Atahualpa Fernandez(
Marly Fernandez(


"Nos encanta pensar que no somos animales. La llamada
falacia naturalista no es sino un ejemplo del daño que la
filosofía del siglo XX ha hecho en su esfuerzo por sustraer
a la gente su sentido común". Steven Rhoads




Falácia naturalista (1)
Uma importante dificuldade argumentativa que se apresenta com
insistência é a objeção, tão conhecida (como utilizada) dentro da filosofia
contemporânea, que estabelece que nenhuma proposta ética ou normativa,
nenhum "deve", pode proceder de enunciados fáticos, de um "é". O intento de
fazer esta derivação, já dissemos, é conhecido baixo a denominação de
"falácia naturalista", termo procedente da obra clássica de G. E. Moore,
fundador da moderna filosofia ética, Principia Ethica (1903).

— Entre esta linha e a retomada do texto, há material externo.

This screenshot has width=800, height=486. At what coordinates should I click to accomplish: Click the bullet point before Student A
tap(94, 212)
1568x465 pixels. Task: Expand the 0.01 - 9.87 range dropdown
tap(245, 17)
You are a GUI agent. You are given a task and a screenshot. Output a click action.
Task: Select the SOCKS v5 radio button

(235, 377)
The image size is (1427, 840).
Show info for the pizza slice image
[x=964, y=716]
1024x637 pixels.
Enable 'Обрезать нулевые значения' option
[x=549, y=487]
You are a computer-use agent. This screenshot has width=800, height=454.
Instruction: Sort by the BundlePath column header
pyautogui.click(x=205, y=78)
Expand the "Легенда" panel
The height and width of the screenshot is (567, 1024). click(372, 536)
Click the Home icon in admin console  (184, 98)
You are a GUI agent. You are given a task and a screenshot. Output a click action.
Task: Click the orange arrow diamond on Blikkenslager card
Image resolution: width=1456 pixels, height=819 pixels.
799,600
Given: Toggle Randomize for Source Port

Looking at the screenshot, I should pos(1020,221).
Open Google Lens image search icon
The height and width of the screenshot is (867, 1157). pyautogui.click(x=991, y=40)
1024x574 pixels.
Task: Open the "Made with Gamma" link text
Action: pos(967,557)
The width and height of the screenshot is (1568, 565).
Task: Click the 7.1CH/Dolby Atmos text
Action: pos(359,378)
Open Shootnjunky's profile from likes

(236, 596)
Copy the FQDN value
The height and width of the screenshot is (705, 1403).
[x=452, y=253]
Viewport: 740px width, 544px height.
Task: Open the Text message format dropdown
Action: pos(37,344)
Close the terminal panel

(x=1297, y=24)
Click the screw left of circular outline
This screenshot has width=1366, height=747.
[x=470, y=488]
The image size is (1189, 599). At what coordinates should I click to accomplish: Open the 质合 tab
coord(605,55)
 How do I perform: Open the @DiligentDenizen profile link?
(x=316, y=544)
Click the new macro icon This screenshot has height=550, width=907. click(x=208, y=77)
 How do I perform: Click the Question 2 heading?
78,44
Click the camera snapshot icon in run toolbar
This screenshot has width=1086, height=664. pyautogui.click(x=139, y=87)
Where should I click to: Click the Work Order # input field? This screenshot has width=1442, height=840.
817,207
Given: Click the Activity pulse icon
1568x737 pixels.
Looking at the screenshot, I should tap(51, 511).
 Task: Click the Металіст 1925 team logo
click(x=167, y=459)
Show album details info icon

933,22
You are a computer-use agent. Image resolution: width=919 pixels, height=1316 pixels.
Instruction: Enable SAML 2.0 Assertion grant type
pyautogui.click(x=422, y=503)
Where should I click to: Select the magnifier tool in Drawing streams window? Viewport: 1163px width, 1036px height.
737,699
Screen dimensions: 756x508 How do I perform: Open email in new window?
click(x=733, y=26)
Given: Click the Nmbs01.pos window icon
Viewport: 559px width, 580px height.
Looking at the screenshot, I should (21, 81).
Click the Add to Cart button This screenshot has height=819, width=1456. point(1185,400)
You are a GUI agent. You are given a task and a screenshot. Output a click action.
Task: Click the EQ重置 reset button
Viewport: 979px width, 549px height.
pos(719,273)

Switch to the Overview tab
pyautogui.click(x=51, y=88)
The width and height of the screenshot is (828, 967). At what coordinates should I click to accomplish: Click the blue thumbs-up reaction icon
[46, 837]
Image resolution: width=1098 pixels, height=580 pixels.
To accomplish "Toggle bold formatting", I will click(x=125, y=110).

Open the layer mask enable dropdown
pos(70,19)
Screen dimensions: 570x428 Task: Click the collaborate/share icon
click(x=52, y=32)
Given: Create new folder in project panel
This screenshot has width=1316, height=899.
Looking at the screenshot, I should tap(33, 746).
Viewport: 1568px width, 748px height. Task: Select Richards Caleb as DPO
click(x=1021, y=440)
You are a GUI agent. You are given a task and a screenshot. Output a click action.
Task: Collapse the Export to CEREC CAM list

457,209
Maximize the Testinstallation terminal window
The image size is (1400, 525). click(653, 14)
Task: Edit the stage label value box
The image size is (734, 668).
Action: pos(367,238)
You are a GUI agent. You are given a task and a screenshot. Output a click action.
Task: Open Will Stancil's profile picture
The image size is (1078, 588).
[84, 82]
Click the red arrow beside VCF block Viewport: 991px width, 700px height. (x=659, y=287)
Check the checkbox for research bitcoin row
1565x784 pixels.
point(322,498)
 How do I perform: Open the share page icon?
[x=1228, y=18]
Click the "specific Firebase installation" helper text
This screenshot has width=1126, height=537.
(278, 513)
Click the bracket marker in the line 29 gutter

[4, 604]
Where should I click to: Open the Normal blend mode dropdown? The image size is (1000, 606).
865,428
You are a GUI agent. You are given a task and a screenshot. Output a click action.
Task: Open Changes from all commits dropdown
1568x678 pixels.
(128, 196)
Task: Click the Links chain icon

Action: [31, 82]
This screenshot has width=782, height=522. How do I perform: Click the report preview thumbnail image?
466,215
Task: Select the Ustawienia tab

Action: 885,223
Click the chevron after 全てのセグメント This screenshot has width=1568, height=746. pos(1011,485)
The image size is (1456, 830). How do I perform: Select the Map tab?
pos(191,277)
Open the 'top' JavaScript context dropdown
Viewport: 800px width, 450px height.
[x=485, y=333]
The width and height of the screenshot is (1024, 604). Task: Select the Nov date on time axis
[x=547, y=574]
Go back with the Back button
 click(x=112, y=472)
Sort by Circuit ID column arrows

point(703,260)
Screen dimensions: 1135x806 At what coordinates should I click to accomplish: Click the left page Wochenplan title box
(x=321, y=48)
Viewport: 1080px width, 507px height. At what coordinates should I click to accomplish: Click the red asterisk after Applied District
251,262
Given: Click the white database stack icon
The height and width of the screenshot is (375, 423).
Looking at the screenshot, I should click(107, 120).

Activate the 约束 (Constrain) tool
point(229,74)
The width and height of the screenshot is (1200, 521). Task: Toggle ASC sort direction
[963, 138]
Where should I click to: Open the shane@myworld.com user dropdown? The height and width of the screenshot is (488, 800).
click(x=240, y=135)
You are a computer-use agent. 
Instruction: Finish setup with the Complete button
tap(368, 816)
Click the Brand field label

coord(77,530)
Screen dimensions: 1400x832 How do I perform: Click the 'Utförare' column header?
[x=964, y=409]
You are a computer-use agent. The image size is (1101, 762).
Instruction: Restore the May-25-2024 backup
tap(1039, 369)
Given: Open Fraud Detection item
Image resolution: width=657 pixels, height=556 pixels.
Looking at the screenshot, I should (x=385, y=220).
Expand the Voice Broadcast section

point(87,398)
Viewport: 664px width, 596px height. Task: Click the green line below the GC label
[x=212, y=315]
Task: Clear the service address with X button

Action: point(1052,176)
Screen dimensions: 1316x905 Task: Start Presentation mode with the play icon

Em sua
opinião, o raciocínio moral não pode aprofundar-se na psicologia e nas
ciências sociais com a finalidade de localizar princípios éticos, porque
somente produzem uma imagem causal e não conseguem iluminar a base da
justificação moral[1].
De tal forma, ao passar do descritivo que "é" ao normativo que
"deve", se comete um erro de lógica básico, posto que uma coisa é dizer que
«X existe» e outra diferente que «X é desejável». Entre a existência de
pautas de conduta geneticamente fixadas e sua justificação moral existe um
abismo no qual deve figurar a explicação de por que o inato é moralmente
desejável. Não está permitido, por exemplo, descrever uma predisposição
genética e supor que, porque é parte da natureza inata do homem (isto é, a
"natureza"), transformou-se de alguma maneira em preceito ético. O
«correto», especialmente para aqueles a quem lhes "encanta pensar que não
somos animais", é colocar o raciocínio moral em uma categoria especial e
utilizar as pautas transcendentais, seja religiosa ou profana, como se
requer (E. O. Wilson) - curioso razoamento sofístico.
Muitos dos que depreciam hoje uma abordagem naturalista (ou
evolucionista) invocam em sua oposição o nome de Immanuel Kant, que era
muito bom à hora de mostrar as deficiências de algumas outras teorias. A
sua é muito simples: é simplesmente que somos seres morais; "... por tanto
Dios existe" (C. Sagan)[2]. Uma boa maneira de delimitar o dogma
transcendental é entender a forma como Kant (a quem a história considerou o
maior dos filósofos profanos) abordou o raciocínio moral, em grande medida
como haveria feito qualquer teólogo empedernido. Os seres humanos,
ponderava, são agentes morais independentes, com uma vontade completamente
livre, capazes de obedecer à lei moral ou de transgredi-la: "Existe no
homem um poder de autodeterminação, independente de qualquer coerção
mediante impulsos dos sentidos". Nossas mentes estão sujeitas a um
imperativo categórico, dizia, de que nossas ações «deveriam ser».
O imperativo categórico é um bem em si mesmo, aparte de todas as
demais considerações, e pode ser reconhecido pela seguinte regra: "Atua
somente segundo a máxima que desejas se converta em uma lei universal". O
mais importante e transcendental é a circunstância de que o "deve" não tem
lugar na natureza. A natureza, dizia Kant, é um sistema de causa e efeito,
enquanto que a eleição moral é um assunto de livre-arbítrio, para o qual
não existe causa e efeito. Ao fazer eleições morais, ao lograr elevar-se
por cima do mero instinto, os seres humanos transcendem o reino da natureza
e penetram em um reino de liberdade que lhes pertence exclusivamente como
criaturas racionais – feitos à imagem e semelhança de um desenhador
onipotente.
Não há dúvida de que esta formulação dá uma sensação de comodidade,
muito embora não tenha o mínimo sentido em termos de entidades materiais ou
imagináveis, que é a razão pela qual Kant, inclusive sem ter em boa conta
sua torturada prosa, é tão difícil de entender. Ademais, agora já o
sabemos, não se ajusta à evidência de como funciona o cérebro humano.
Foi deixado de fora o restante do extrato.